Extract ▸
--- Begin ---
The substantive content of constitutional provisions for the protection of the rights of religious minorities in both Iraq and Egypt is a response to claims that the constitutions of Muslim-majority countries deny religious diversity and a rebuttal to alleged violations of the individual and collective rights of religious minorities. The constitutions of both countries are relatively sophisticated compared to those of other Islamic countries, which, despite their openness to modern democratic constitutions, contain no reference to religious minorities and affirm Arab-Islamic identity as the sole identity.

Nevertheless, this study concludes that real constitutional outcomes on the ground in both Iraq and Egypt do not meet the aspirations of members of their religious minorities for the respect and promotion of their individual and collective rights. This is due to the failure of the two countries—especially Egypt—to institute explicit procedural measures and specific mechanisms that foster a climate conductive to coexistence between the various religious groups constituting the state and help ensure genuine protection for the rights of individuals belonging to religious minorities and their active participation in public and political life. This failure explains the continued marginalisation of members of Christian minorities and the increasing incidents of sectarian violence.
--- End ---
Data extract ▸
--- Begin ---
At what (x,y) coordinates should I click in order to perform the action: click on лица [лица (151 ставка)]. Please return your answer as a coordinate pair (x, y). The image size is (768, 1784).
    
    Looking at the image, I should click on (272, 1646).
--- End ---
Problem to solve ▸ In the text on religious minority rights in Iraq and Egypt, which country is singled out as especially failing to institute explicit procedural measures and specific mechanisms? Answer from the text alone, not from the data.

Answer to the exercise ▸ Egypt.